→ **MATERIALS PROVIDED**:
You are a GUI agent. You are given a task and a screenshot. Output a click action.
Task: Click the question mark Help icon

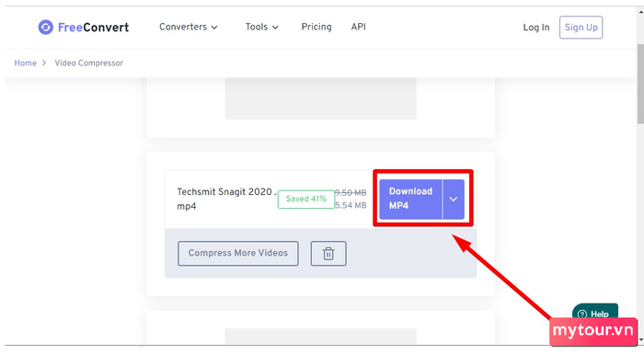pos(582,314)
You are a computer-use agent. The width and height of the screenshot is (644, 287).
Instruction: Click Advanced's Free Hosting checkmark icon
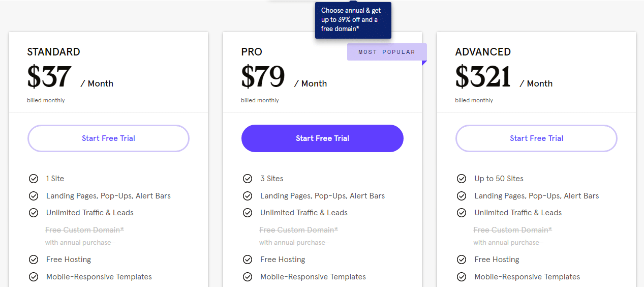[462, 260]
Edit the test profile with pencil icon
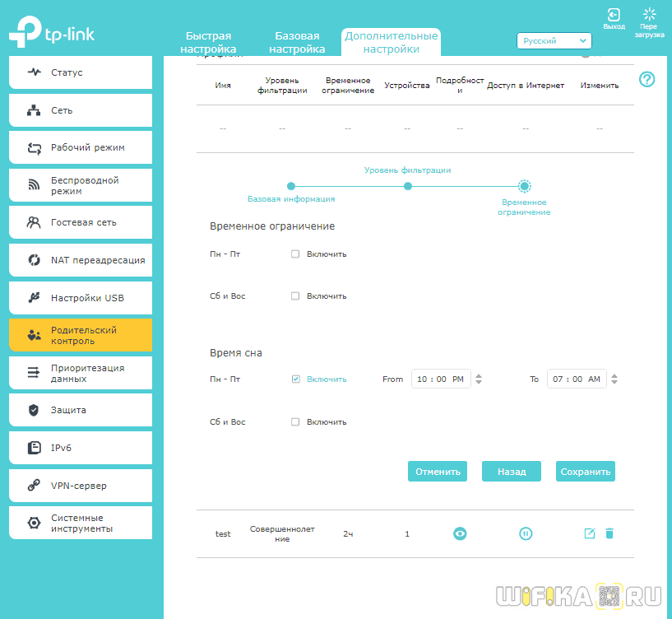This screenshot has height=619, width=672. pos(589,533)
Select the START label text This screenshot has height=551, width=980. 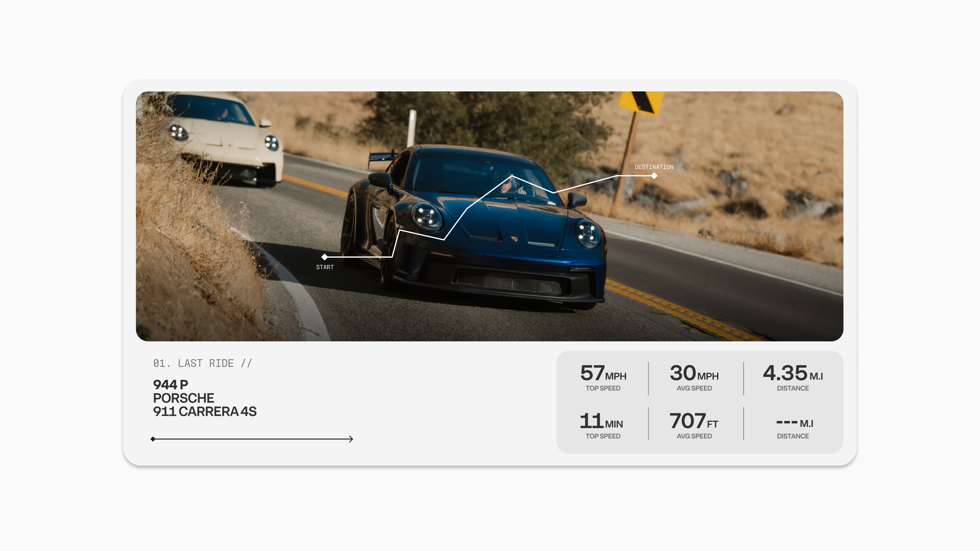coord(325,267)
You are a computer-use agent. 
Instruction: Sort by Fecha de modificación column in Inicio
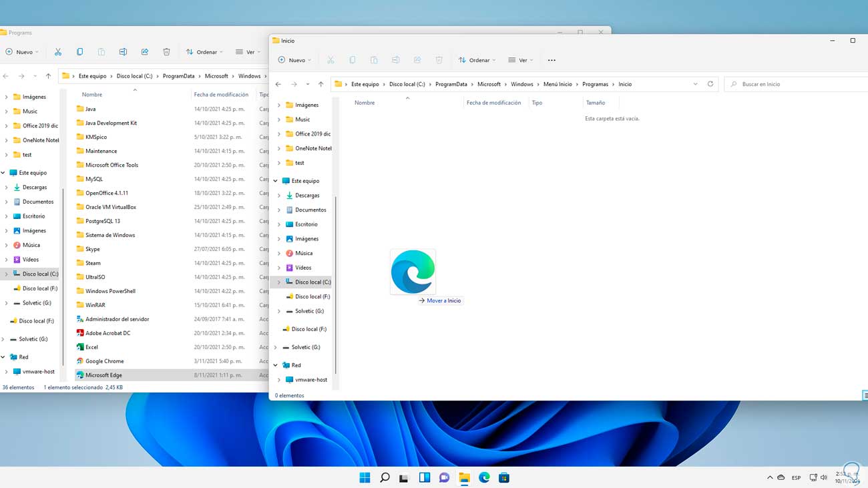coord(493,103)
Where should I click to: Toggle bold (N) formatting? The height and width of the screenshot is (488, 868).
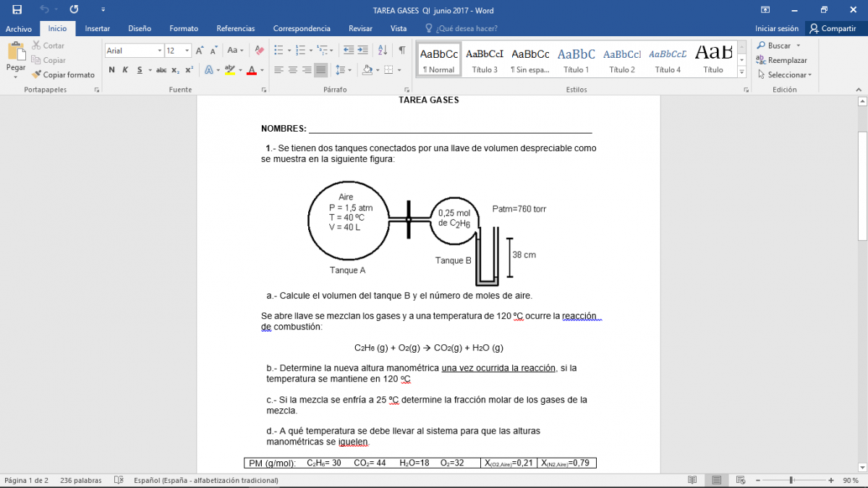(111, 70)
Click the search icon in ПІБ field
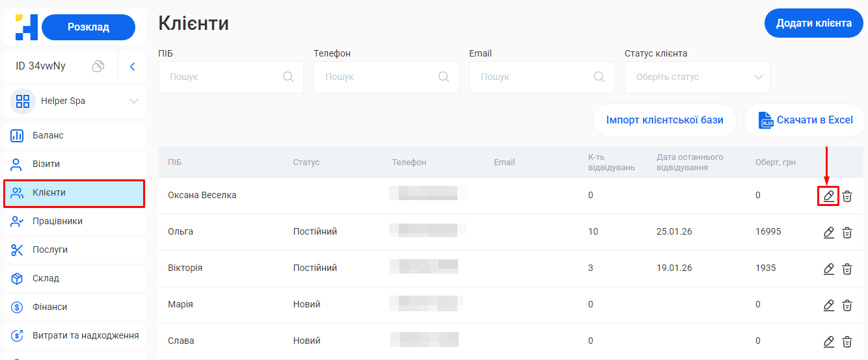The height and width of the screenshot is (360, 868). [x=288, y=77]
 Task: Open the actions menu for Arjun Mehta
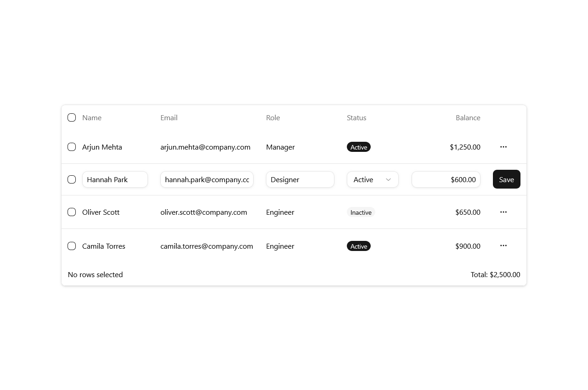click(x=503, y=147)
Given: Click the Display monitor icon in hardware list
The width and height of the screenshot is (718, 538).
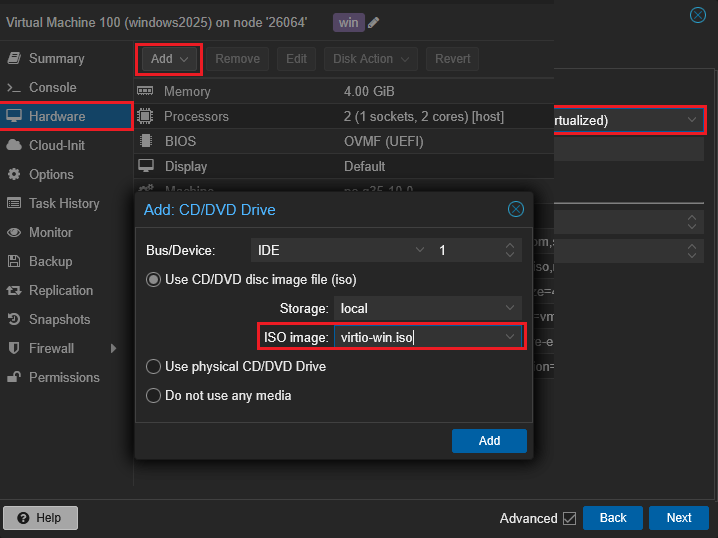Looking at the screenshot, I should pos(145,166).
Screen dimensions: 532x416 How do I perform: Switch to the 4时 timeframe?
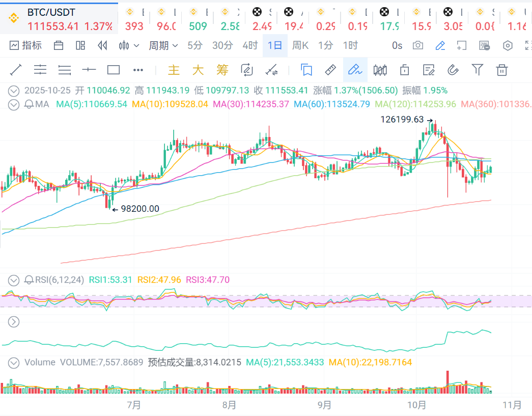point(249,45)
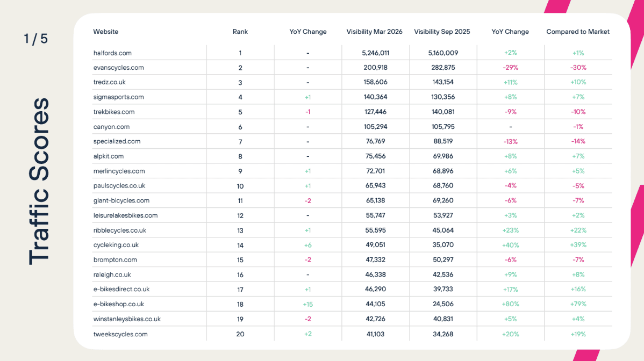
Task: Click the Website column header
Action: click(106, 32)
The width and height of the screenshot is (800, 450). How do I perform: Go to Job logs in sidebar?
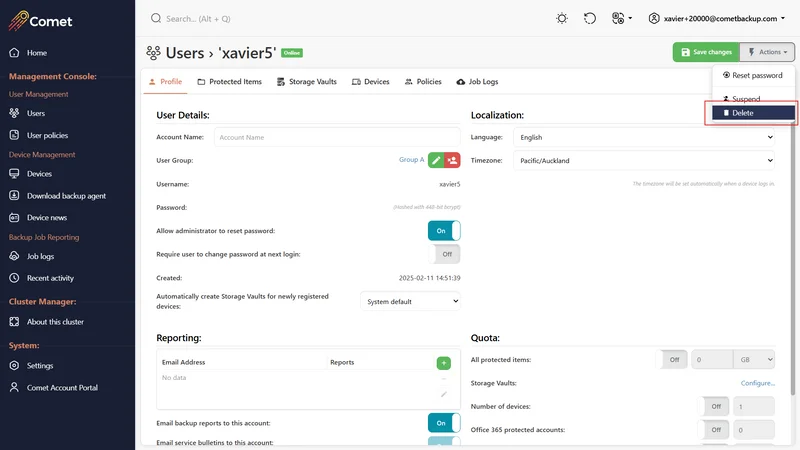click(x=40, y=257)
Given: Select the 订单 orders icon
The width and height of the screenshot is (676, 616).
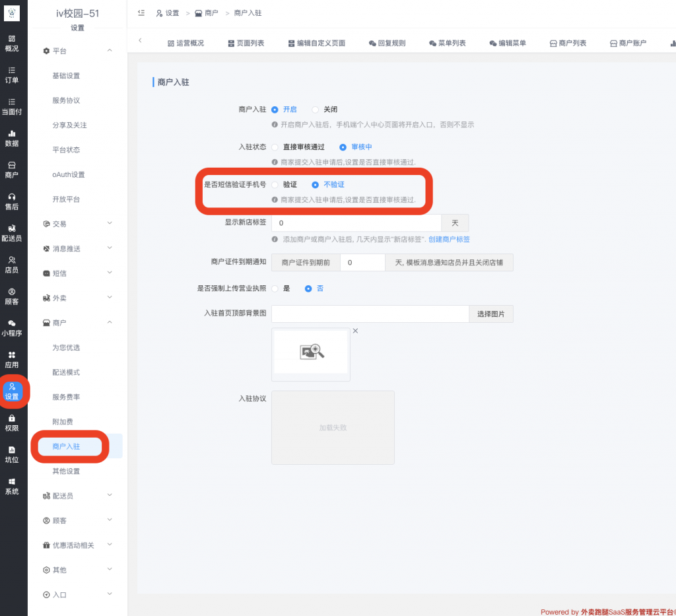Looking at the screenshot, I should click(13, 76).
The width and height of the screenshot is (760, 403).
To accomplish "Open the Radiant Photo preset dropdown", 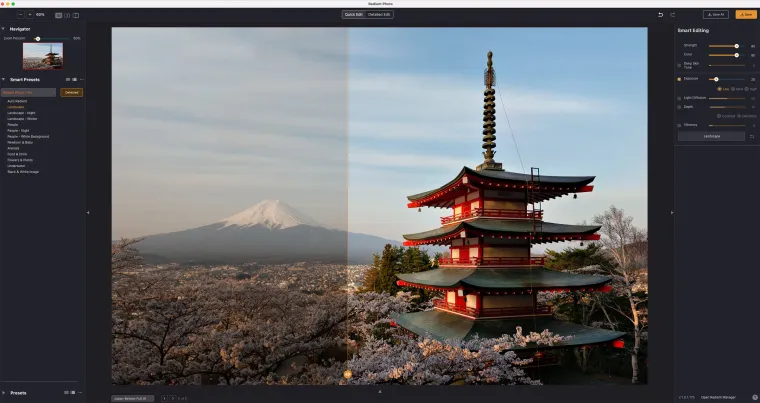I will click(29, 92).
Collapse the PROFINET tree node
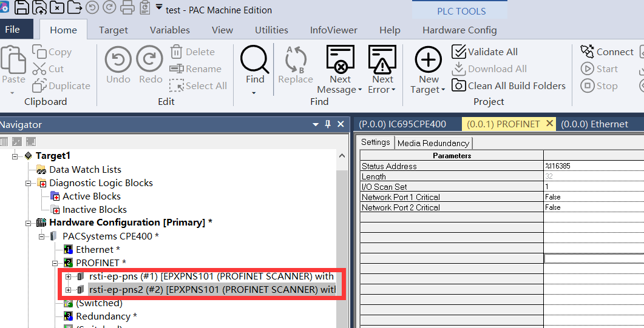The height and width of the screenshot is (328, 644). click(55, 263)
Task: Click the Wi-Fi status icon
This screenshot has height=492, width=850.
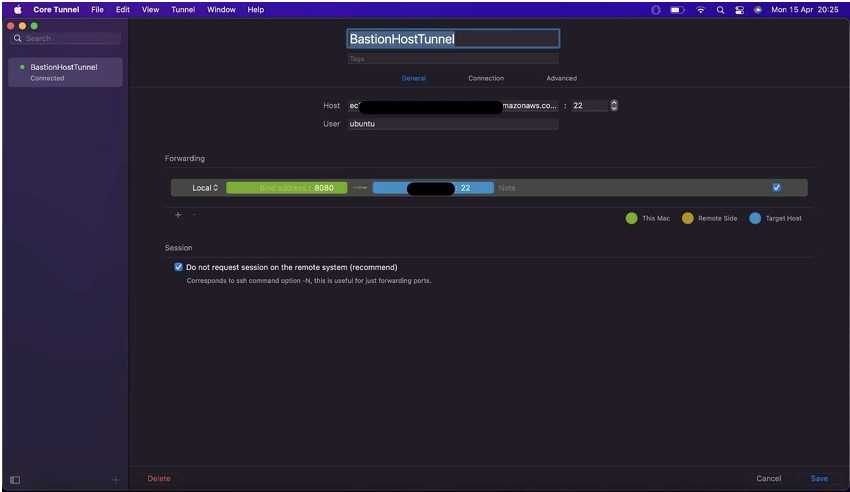Action: pos(700,9)
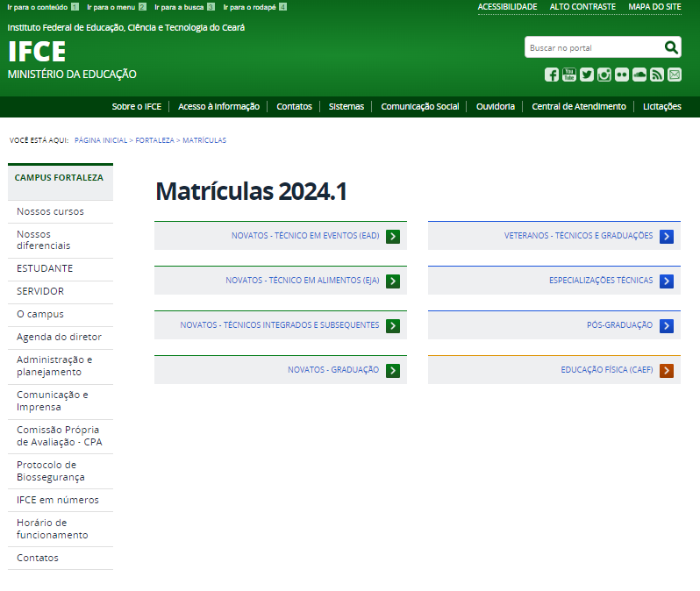Open the Instagram icon link
700x591 pixels.
point(604,75)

→ **TASK PROMPT**: Set down the line containing "Collapse the PROFINET tree node" and every line after it up to the end of the material, exactly as written, but not the pictures.

→ **YOUR RESPONSE**:
Collapse the PROFINET tree node
The height and width of the screenshot is (328, 644). click(55, 263)
Task: Click the Wi-Fi status icon
This screenshot has height=492, width=850.
Action: pos(700,9)
Open the Instagram icon link
700x591 pixels.
point(604,75)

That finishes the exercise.